Flagstar Bancorp reported a fourth quarter net loss of $30.1 million, or 50 cents per share, compared to net earnings of $6.9 million, or 11 cents per share during the same period a year ago.
For all of 2007, the Michigan-based bank and mortgage lender lost $39.2 million, or 64 cents a share, compared to earnings of $75.2 million, or $1.17 per share in 2006.
The losses were attributed to weaker gains on sales of mortgage servicing rights (“MSRs”), rising credit costs, and an impairment in the value of its securities available for sale portfolio and its trading portfolio.
Fourth quarter loan production was $6.7 billion, up from $5.4 billion during the fourth quarter of 2006, pushing full year production to $26.7 billion, an increase of 32.2 percent from $20.2 billion in 2006.

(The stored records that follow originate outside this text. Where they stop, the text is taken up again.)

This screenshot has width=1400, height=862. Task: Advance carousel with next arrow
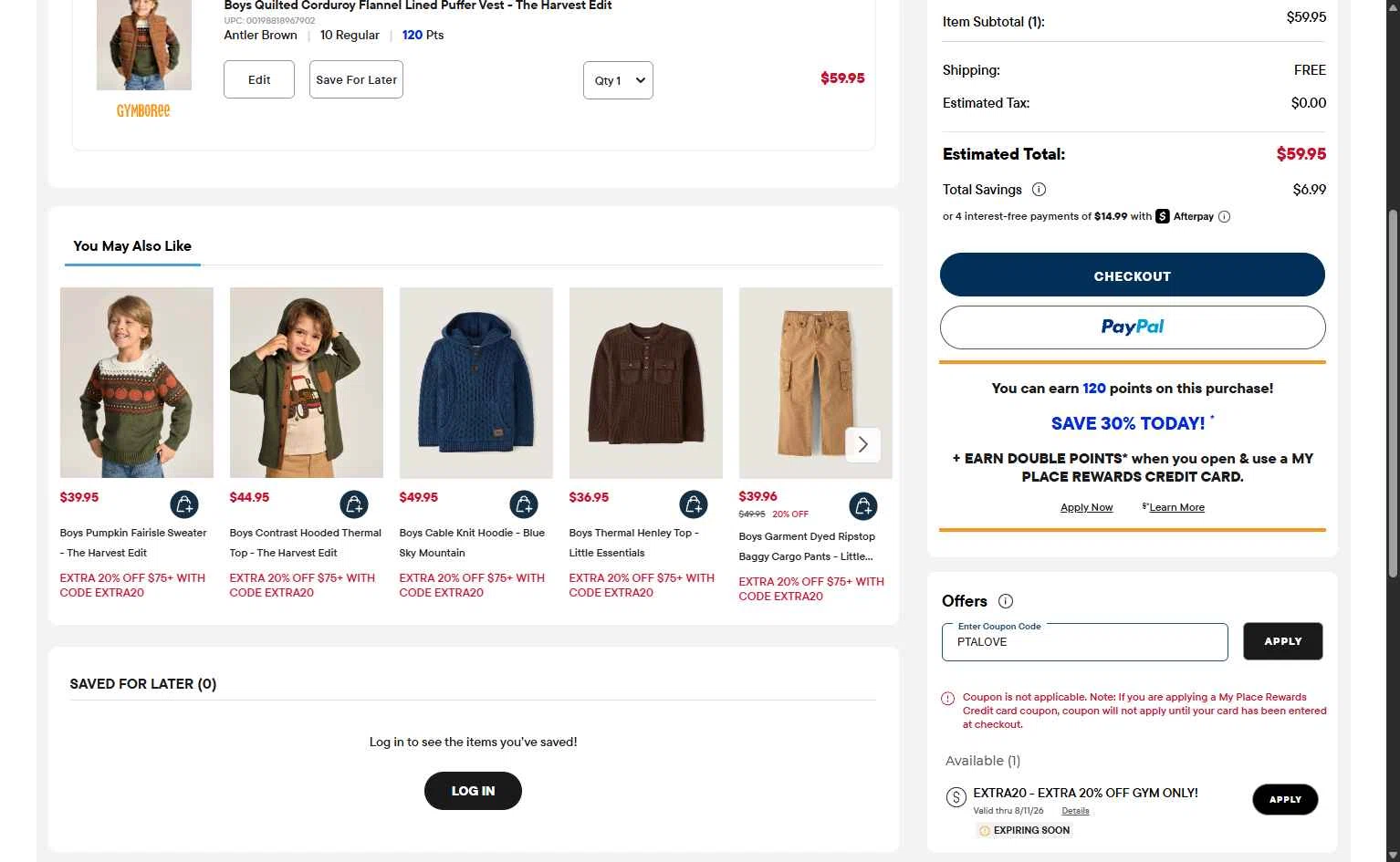click(x=863, y=445)
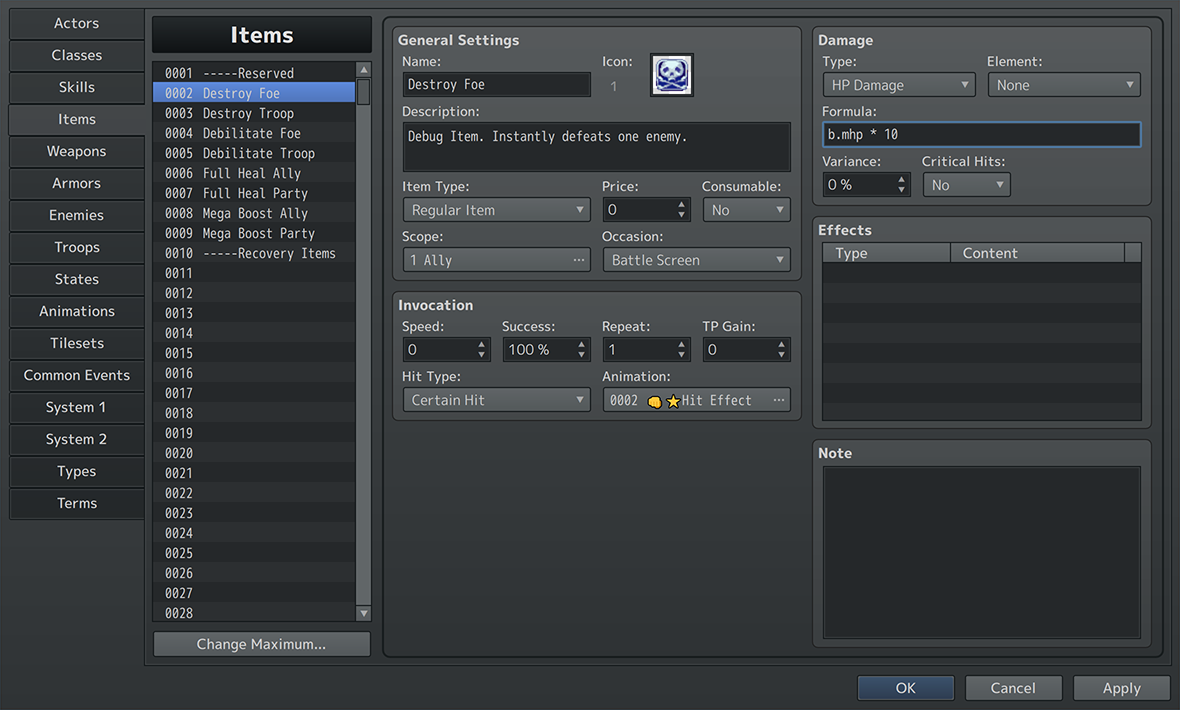The width and height of the screenshot is (1180, 710).
Task: Click into the damage Formula field
Action: [x=980, y=134]
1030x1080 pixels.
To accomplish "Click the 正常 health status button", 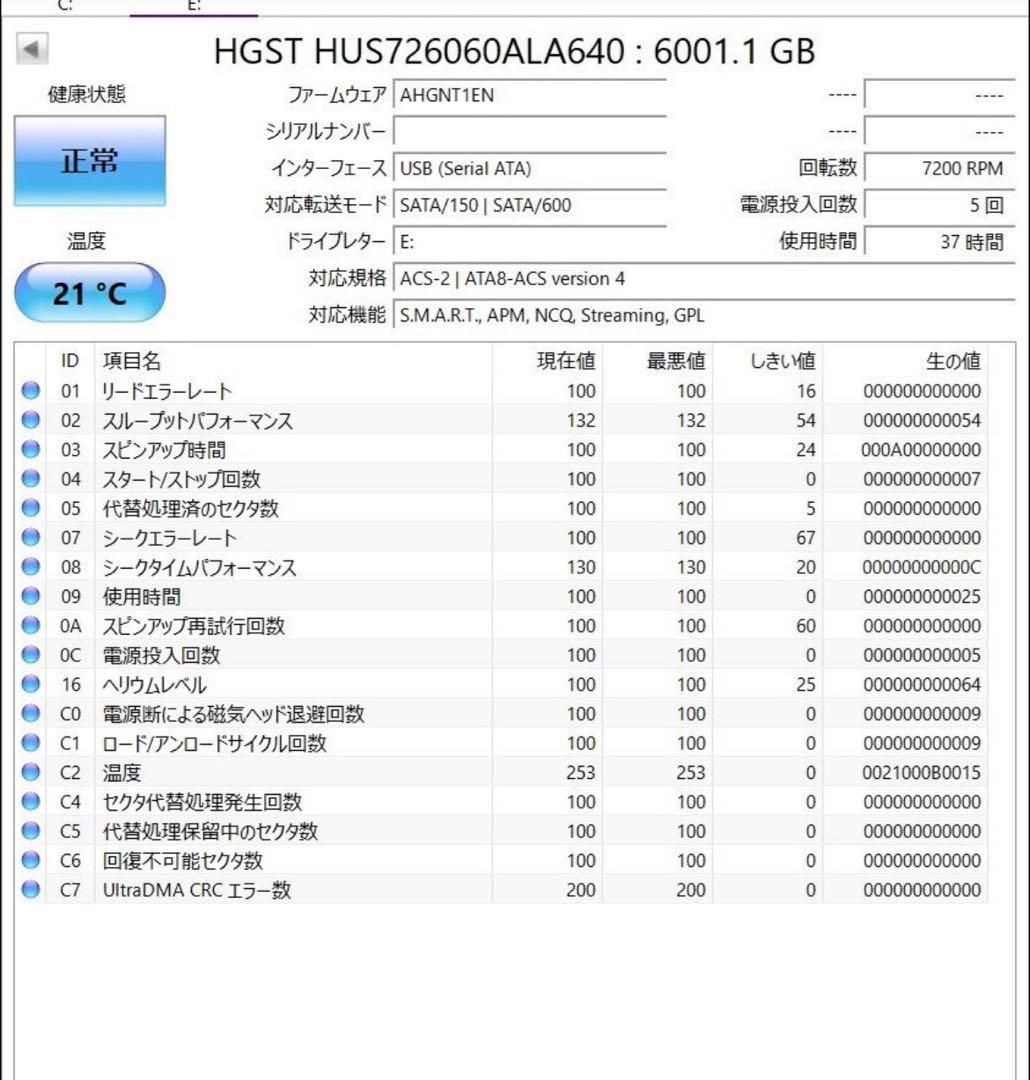I will [x=89, y=160].
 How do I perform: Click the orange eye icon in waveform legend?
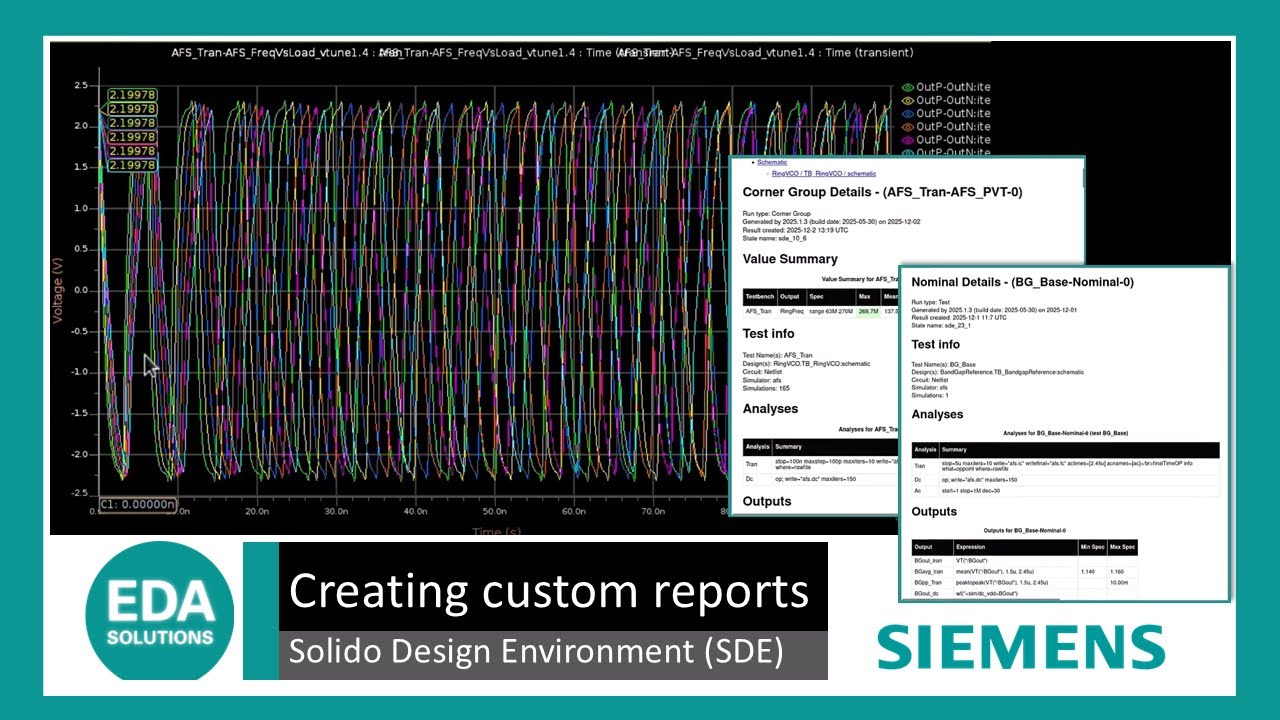(908, 127)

Flagstar increased its allowance for loan losses to $104.0 million, or 1.28 percent of loans held for investment, up from $45.8 million, or 0.51 percent of loans held for investment, as of December 31, 2006.
Net charge-offs of loans increased to $12.2 million during the fourth quarter, up from $5.2 million during the same period a year ago, while non-performing loans increased to $197.1 million, up markedly from $57.1 million as of December 31, 2006.
As of the end of the year, subprime loans made up approximately one percent of total assets at the bank.
Single-family residential first mortgage loans held for investment had an average Fico score of 719 and an average original loan-to-value ratio of 73.4%.
During the conference call, the bank said it will only originate home loans that can be sold to the GSEs or the FHA, and warned that it may suspend its dividend in an effort to conserve cash until the mortgage mess eases.
Despite that, the bank said yesterday it was re-launching its jumbo loan program that was temporarily halted after Aurora shut down shop.
In related news, Moody’s Investors Service downgraded the long-term deposit rating for Flagstar Bank to the lowest investment grade of “Baa3” from “Baa2” because of ongoing deterioration in the residential and commercial mortgage markets.
Moody’s said it held a negative outlook on the bank, noting that further delinquencies and defaults are likely to increase credit costs for Flagstar and strain earnings.
Shares of Flagstar were down $1.07, or 12.88 percent, to $7.24 in early afternoon trading on Wall Street.